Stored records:
════

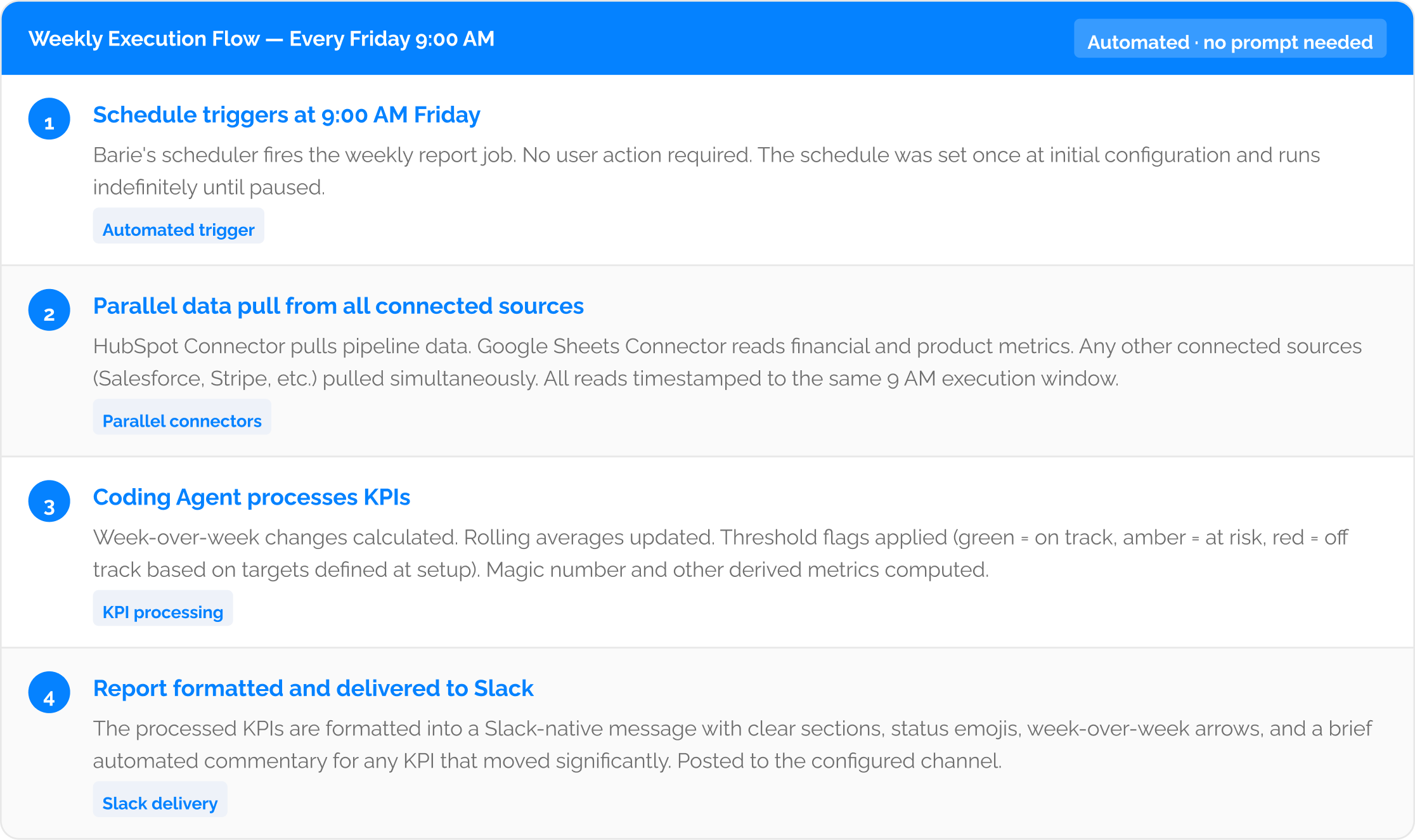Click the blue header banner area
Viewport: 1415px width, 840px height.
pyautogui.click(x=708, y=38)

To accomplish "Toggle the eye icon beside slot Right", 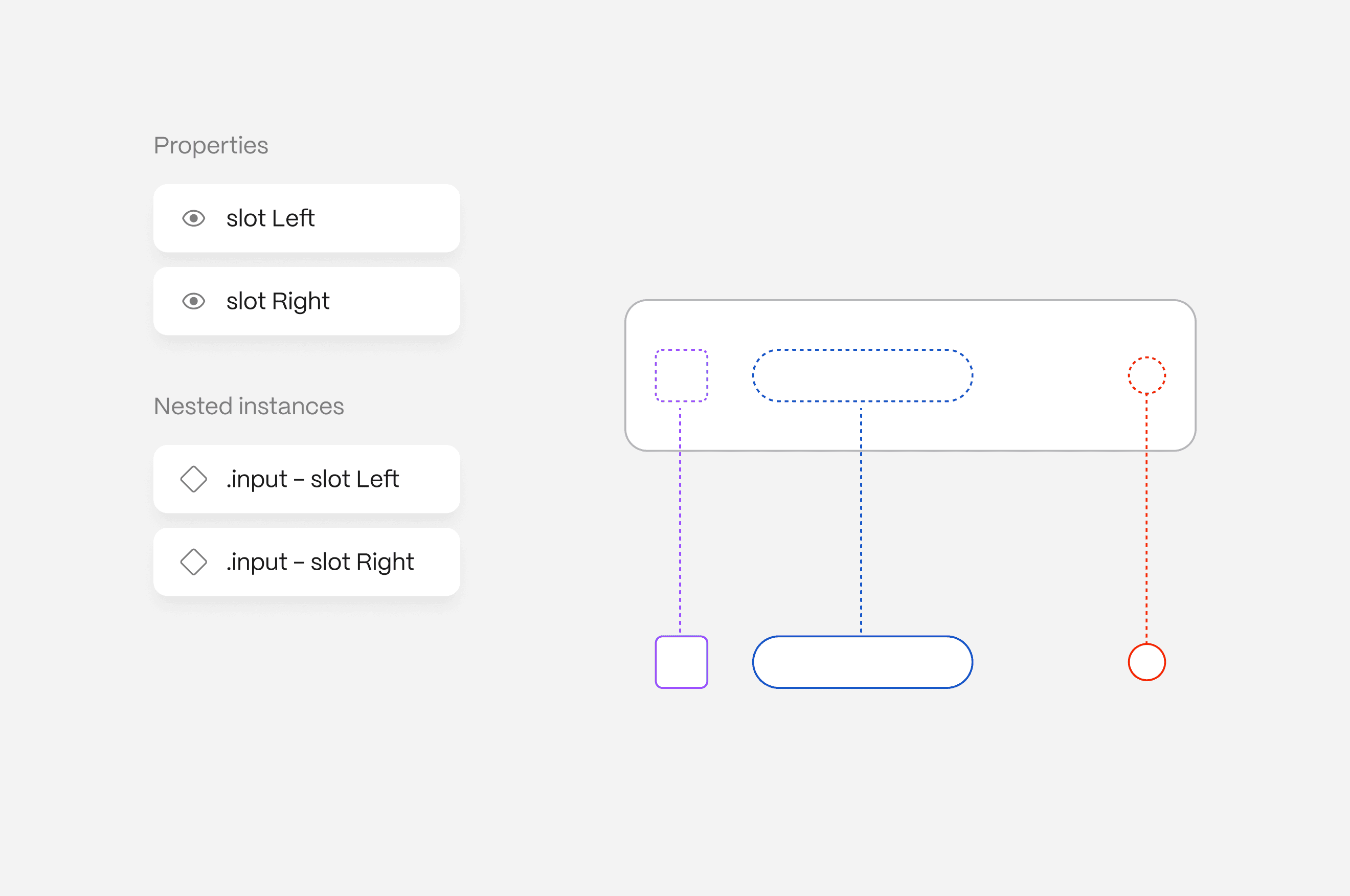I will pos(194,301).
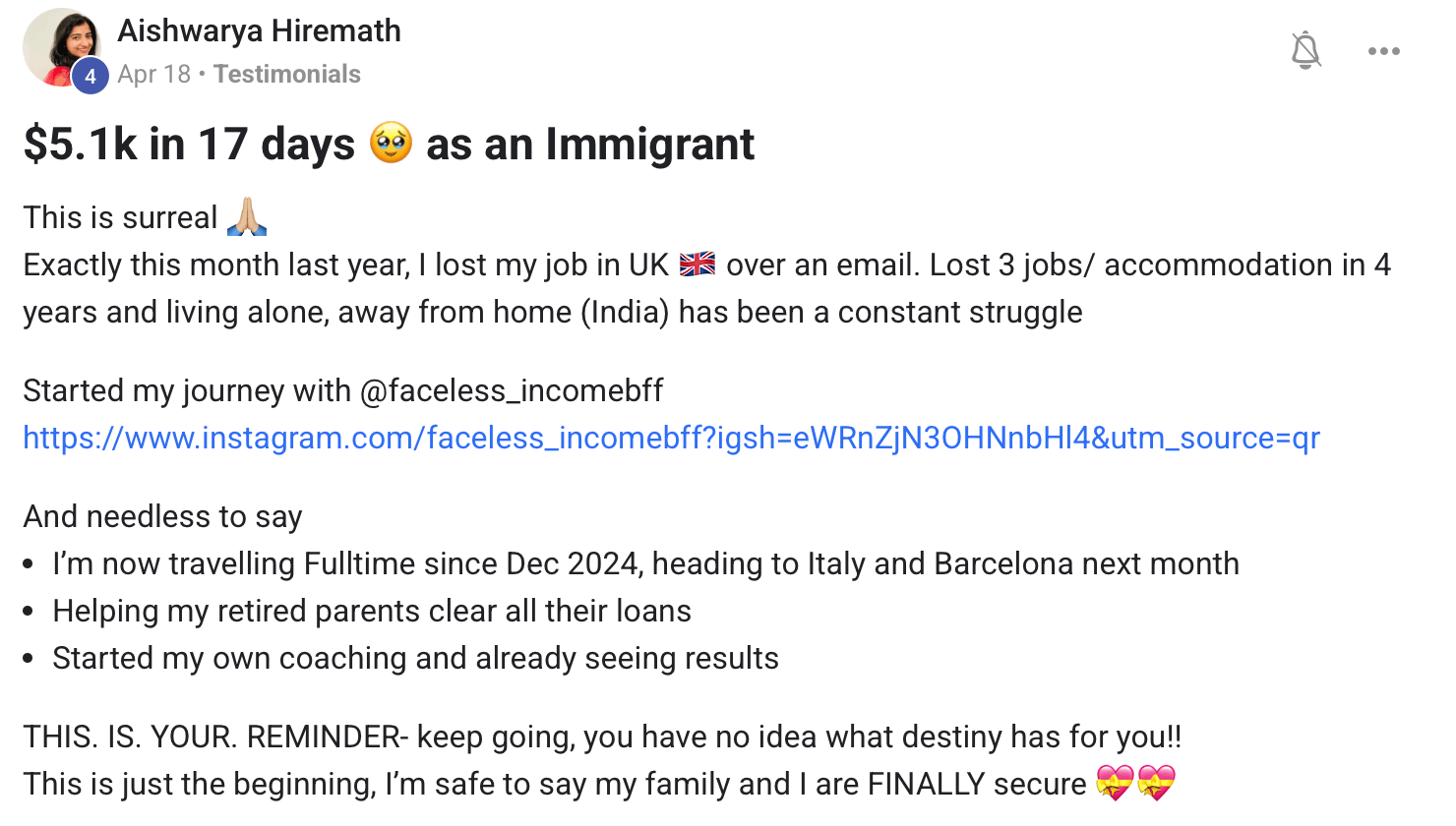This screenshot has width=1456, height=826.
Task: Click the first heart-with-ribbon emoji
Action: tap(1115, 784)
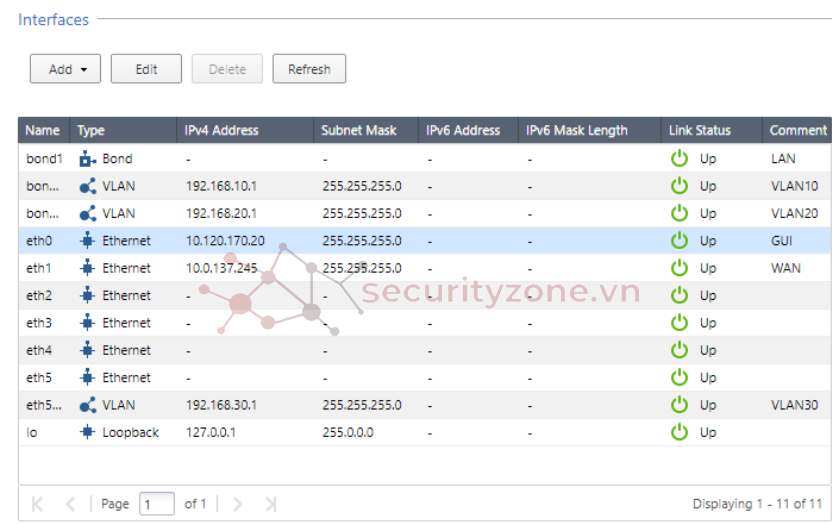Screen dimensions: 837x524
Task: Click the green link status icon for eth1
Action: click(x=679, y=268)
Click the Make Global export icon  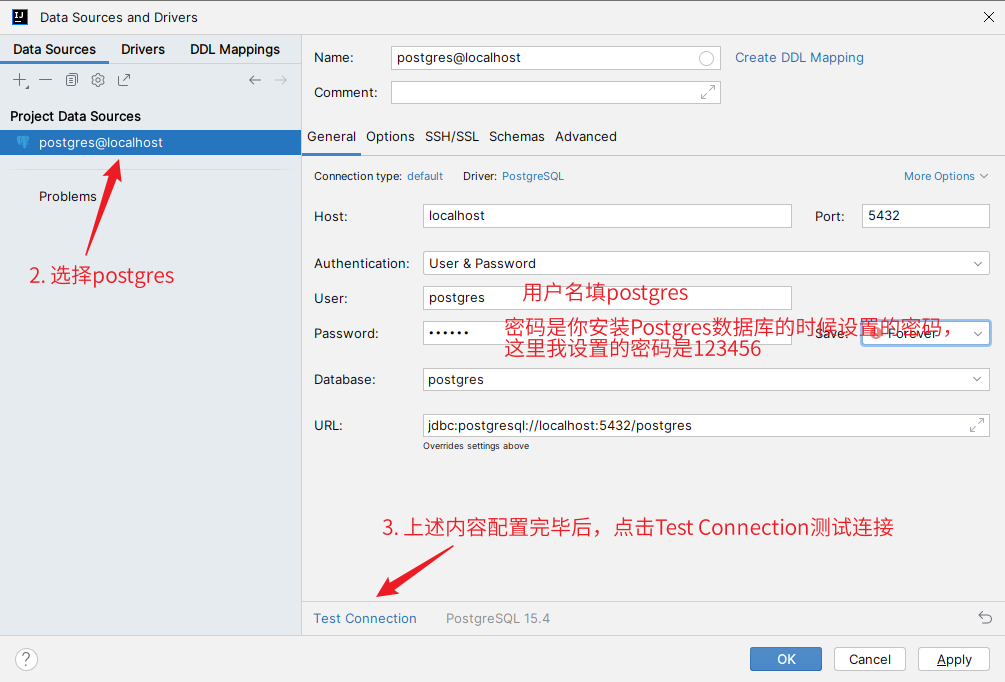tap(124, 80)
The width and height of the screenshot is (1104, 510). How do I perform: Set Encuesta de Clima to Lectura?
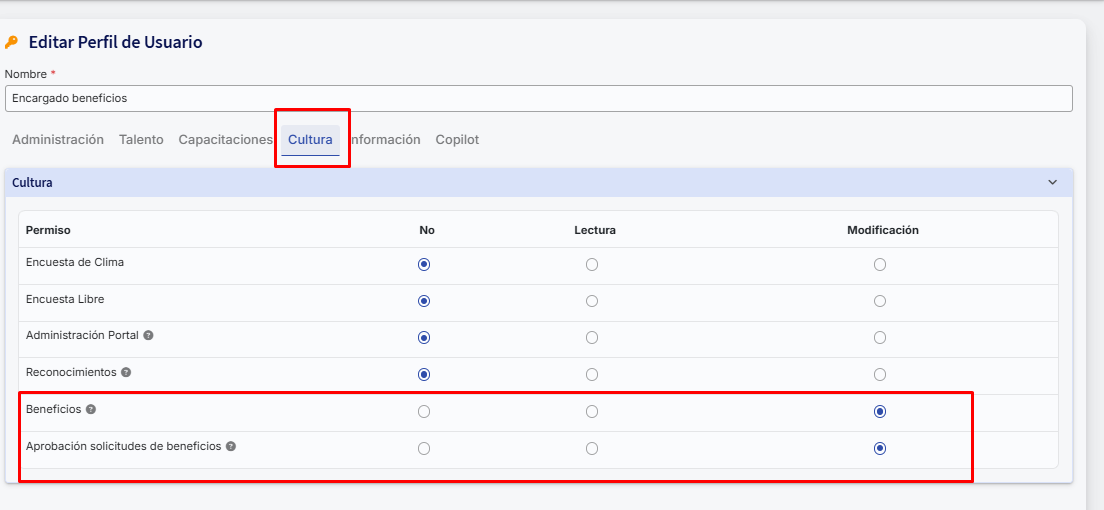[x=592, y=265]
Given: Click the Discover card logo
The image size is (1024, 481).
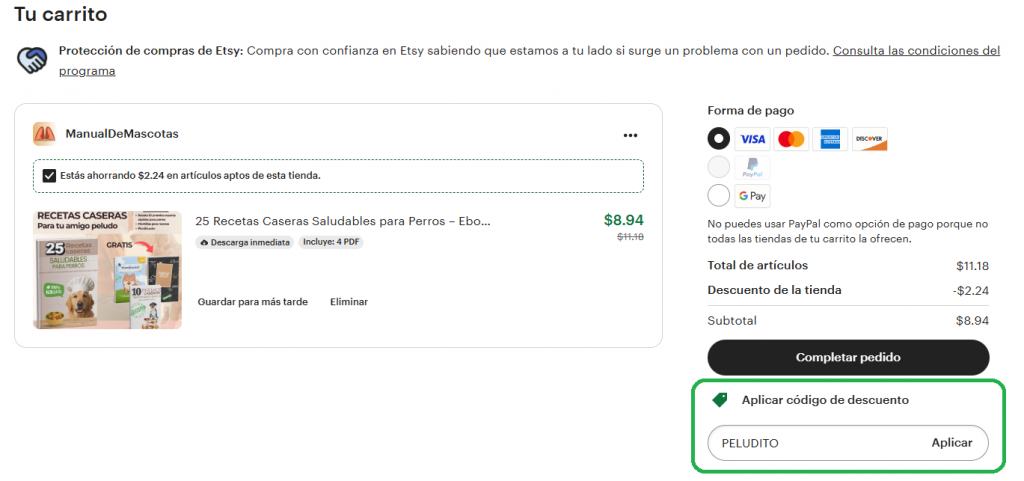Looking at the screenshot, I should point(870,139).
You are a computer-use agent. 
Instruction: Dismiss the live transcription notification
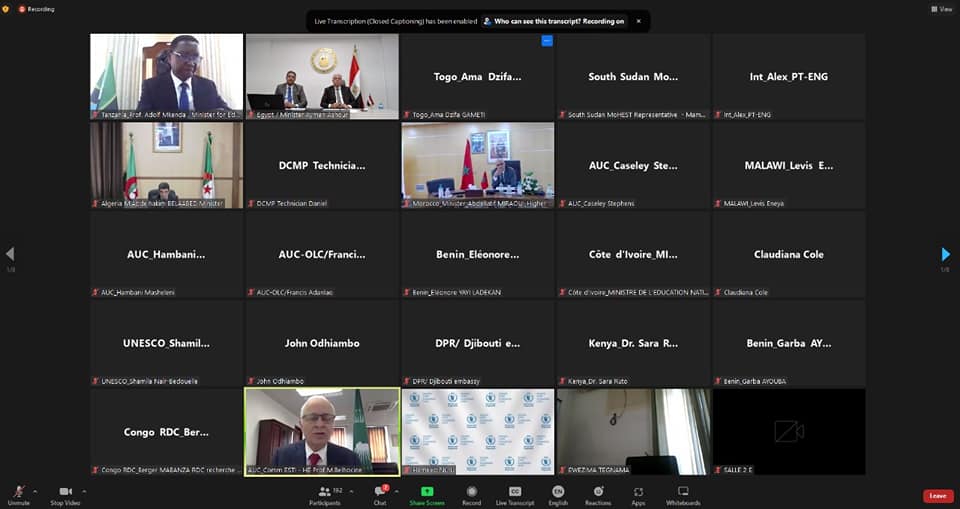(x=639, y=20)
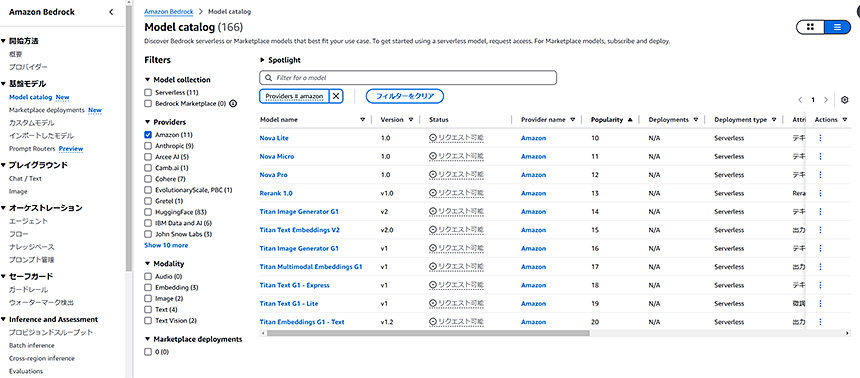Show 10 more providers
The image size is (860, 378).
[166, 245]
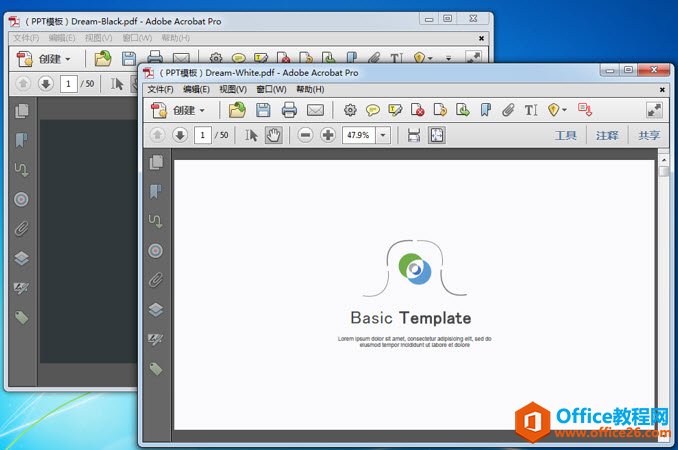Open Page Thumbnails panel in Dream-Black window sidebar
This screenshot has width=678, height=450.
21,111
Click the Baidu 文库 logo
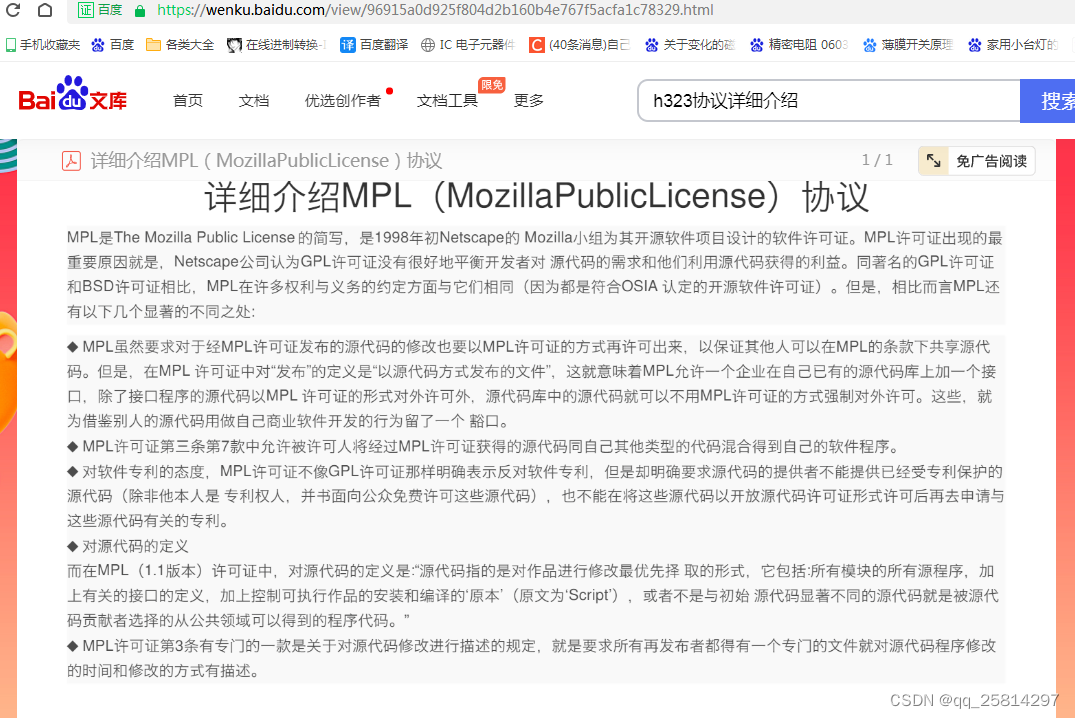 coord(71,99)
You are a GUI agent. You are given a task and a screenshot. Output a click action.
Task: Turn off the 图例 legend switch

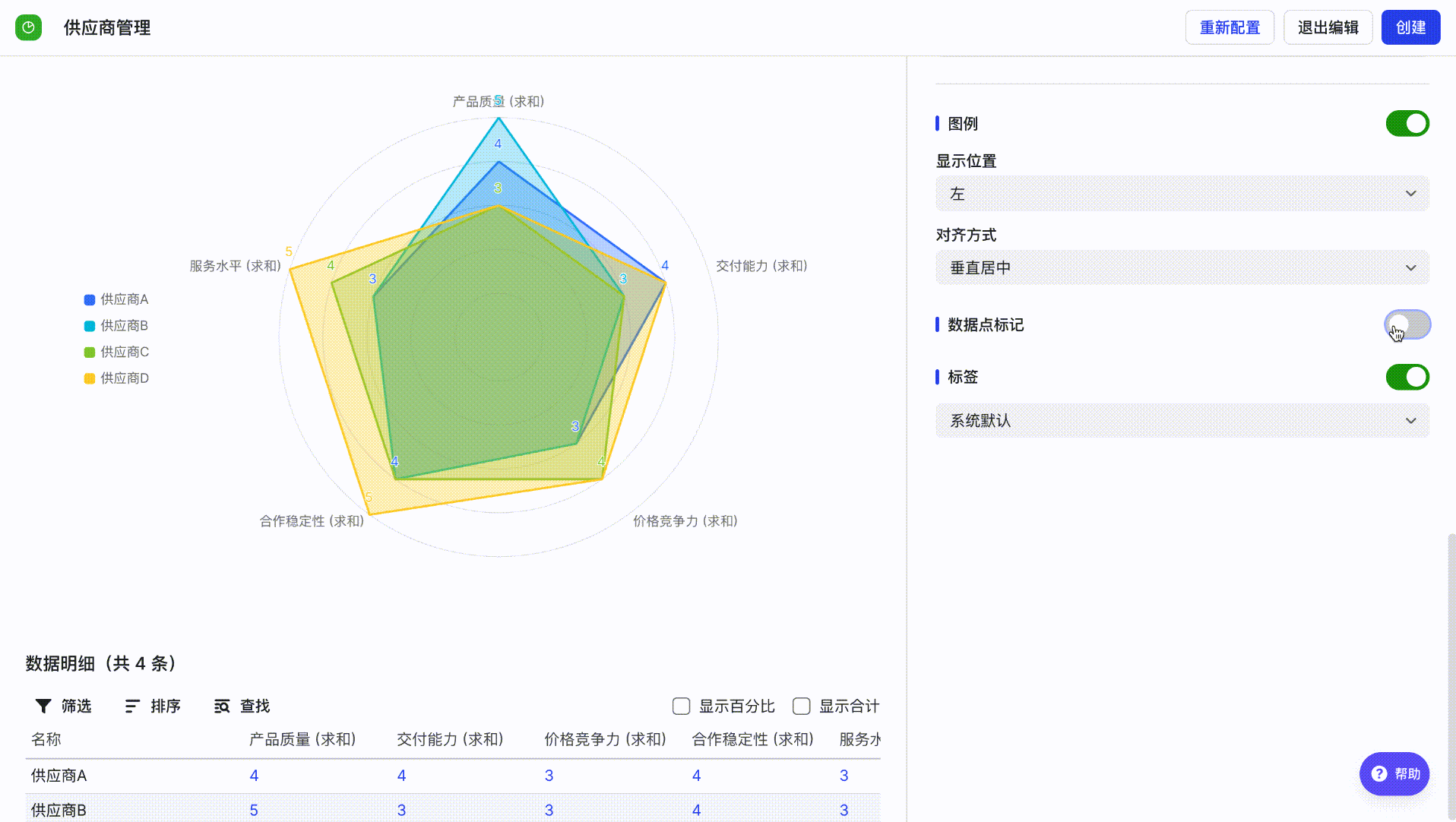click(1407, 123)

════

→ **Required action**: Above are entries with pictures among them. Write out exactly the lines from the one containing "The image size is (1024, 481)." through the one containing "You are a computer-use agent.", ends included, and leave those pictures out.

→ **Response box**:
The image size is (1024, 481).
Looking at the screenshot, I should point(870,139).
You are a computer-use agent. 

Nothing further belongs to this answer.